When it comes to jumping to conclusions, Gov. Rick Scott is a hard guy to figure out.
I used to think that our governor was extremely reluctant to jump. But that was last year, when an avoidable shooting of an unarmed black teenager put a national spotlight on Florida’s then 7-year-old “Stand Your Ground” gun law.
“I’m a firm supporter of the Second Amendment,” Scott said. “I also want to make sure that we do not rush to conclusions about the ‘Stand Your Ground’ law or any other laws in our state.”
Now, Florida’s the national focus on another front. An adjunct professor at Florida Atlantic University teaching an intercultural communications class was following a textbook exercise that called for students to write the word “Jesus” on a piece of paper, then instructing them to step on the paper.
“Most will hesitate,” the teacher handbook says. “Ask why they can’t step on the paper. Discuss the importance of symbols in culture.”
One student in that FAU class, Ryan Rotela, objected to the voluntary classroom exercise, and made a complaint to the news media, saying his professor, Deandre Poole, told him to “stomp on Jesus” and that Rotela was suspended from class for his refusal to participate.
Rotela’s complaint reverberated, especially after Poole also was identified as the vice chairman of the Palm Beach County Democratic Party.
“It’s possible (Poole) comes in with a particular agenda or bias,” said Fox & Friends co-host Alisyn Camerota.
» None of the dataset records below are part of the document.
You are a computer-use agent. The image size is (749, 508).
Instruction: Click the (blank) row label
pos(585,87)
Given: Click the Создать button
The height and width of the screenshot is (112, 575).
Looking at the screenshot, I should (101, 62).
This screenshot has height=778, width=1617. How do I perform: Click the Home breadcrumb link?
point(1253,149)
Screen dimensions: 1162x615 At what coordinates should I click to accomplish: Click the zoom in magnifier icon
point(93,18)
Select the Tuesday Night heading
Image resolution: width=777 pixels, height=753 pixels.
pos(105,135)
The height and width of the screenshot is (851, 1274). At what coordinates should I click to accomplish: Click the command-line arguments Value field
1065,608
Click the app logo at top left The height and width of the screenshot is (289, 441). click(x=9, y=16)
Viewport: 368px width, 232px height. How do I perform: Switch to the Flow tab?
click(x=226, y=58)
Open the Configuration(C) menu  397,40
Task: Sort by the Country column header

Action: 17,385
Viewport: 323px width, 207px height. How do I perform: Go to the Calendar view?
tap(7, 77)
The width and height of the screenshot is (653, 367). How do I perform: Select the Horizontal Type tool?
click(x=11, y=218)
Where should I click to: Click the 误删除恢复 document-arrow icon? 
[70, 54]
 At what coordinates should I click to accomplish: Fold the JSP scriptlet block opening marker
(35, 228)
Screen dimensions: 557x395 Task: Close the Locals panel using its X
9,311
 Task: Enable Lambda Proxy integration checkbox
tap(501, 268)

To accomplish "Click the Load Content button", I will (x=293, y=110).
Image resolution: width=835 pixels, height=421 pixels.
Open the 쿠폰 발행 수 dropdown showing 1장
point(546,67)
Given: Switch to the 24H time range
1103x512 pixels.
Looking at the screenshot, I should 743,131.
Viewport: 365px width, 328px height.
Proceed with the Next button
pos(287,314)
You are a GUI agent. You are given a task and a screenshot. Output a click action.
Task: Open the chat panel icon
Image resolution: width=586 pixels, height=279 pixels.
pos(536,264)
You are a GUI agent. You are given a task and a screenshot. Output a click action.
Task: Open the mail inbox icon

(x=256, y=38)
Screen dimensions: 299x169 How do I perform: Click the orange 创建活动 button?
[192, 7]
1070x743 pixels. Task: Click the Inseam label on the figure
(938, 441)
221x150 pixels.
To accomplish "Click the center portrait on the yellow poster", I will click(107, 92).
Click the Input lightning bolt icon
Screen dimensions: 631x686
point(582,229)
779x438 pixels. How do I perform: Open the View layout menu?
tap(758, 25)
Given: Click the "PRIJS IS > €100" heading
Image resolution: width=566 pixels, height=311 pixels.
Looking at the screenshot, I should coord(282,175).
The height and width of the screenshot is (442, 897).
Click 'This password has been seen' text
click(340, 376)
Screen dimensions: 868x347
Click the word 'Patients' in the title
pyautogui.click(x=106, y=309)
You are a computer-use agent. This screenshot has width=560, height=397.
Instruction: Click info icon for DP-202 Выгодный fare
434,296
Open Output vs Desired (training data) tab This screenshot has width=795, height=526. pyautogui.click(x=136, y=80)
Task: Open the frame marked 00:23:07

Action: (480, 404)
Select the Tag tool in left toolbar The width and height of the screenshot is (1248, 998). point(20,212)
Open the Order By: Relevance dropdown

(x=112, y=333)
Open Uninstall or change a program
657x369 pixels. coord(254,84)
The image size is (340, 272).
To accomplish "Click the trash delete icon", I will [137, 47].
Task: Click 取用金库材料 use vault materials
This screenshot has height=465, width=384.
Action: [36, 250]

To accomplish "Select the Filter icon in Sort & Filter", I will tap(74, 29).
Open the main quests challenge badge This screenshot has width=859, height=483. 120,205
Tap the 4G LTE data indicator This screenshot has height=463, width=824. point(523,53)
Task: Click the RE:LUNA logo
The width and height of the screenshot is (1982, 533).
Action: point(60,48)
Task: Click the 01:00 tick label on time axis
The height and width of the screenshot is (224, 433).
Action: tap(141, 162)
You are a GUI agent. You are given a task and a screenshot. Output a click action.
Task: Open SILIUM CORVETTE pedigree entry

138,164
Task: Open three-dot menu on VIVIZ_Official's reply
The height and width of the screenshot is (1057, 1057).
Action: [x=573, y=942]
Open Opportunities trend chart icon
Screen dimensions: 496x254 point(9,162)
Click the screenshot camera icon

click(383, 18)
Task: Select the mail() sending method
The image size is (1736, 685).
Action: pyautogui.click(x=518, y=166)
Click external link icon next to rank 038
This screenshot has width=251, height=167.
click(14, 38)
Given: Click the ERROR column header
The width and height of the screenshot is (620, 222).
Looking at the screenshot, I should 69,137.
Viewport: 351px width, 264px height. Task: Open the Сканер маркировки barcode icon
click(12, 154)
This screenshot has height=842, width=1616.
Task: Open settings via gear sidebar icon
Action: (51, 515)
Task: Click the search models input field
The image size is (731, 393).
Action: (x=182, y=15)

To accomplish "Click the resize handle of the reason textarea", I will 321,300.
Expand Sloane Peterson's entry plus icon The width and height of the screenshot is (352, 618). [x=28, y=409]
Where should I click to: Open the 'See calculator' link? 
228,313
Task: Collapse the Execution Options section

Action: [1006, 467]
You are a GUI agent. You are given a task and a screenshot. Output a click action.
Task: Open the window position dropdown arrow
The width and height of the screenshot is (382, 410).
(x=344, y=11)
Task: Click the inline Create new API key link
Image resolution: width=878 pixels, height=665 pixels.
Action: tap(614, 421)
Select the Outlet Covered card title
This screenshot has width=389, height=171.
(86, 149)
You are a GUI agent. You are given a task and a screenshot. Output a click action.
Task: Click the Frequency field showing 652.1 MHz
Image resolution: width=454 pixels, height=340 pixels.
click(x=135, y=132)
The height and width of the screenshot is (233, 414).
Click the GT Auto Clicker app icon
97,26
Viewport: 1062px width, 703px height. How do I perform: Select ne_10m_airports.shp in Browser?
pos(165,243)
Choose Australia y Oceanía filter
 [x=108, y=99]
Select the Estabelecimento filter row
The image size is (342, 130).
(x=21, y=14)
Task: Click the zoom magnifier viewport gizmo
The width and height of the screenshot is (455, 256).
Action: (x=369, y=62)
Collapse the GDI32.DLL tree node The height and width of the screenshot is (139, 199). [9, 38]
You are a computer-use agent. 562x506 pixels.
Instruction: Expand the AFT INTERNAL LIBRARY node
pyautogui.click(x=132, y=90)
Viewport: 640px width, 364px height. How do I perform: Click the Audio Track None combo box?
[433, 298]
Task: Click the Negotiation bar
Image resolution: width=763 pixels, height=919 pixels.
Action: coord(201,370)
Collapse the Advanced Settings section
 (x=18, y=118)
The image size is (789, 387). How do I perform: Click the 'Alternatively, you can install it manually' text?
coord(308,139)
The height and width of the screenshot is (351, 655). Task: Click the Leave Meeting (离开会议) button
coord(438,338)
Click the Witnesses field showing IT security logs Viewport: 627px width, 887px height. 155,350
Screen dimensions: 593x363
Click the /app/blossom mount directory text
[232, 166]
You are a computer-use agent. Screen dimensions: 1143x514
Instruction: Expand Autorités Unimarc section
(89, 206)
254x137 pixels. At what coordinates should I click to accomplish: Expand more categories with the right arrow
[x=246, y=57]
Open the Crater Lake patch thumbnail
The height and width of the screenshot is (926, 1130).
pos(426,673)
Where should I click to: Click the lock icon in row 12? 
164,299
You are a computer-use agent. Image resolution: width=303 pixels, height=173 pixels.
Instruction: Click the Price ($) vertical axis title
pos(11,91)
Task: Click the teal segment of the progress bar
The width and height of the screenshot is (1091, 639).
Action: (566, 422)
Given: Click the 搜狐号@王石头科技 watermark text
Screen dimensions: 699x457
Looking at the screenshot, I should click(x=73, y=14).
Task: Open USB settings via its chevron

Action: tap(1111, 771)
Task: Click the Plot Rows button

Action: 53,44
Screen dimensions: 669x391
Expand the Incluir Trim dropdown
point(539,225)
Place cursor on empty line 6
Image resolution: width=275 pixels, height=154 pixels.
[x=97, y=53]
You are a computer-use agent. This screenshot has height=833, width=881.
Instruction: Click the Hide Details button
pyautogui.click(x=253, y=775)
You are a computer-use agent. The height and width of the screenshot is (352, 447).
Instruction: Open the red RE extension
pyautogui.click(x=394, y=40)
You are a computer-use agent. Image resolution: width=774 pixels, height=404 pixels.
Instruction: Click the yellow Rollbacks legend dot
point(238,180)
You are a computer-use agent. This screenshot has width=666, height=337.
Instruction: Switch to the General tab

“People wonder what’s wrong with higher education,” Fox host Mike Huckabee said on the same show.”This is what’s wrong with higher education.”
This would have been a good time for Gov. Scott to ask for people not to jump to conclusions.
The governor might have pointed out that Poole was following an exercise written by a professor at a Catholic college in Wisconsin, an exercise that has been used for 10 years in colleges without incident. And that the exercise was designed to be an affirmation of faith and a recognition of the emotional power that disrespect of religion carries — a way for students to understand the strong reactions other cultures have to disrespect for their own religion.
The governor also might have pointed out that Rotela may have been suspended from class because he threatened the professor, as Poole has claimed. Not all the facts are in, Scott might have said.
Instead, Scott called the student to offer an apology and initiated an investigation of the matter in a letter that already made clear that his mind was made up.
“The professor’s lesson was offensive, and even intolerant, to Christians and those of all faiths who deserve to be respected as Americans entitled to religious freedom,” he wrote.
So to recap, Scott’s more willing to jump to conclusions to fan the flames of ignorance about a college exercise at FAU than he is to stop the number of unarmed Floridians who are killed by a gun law that sanctions unnecessary bloodshed.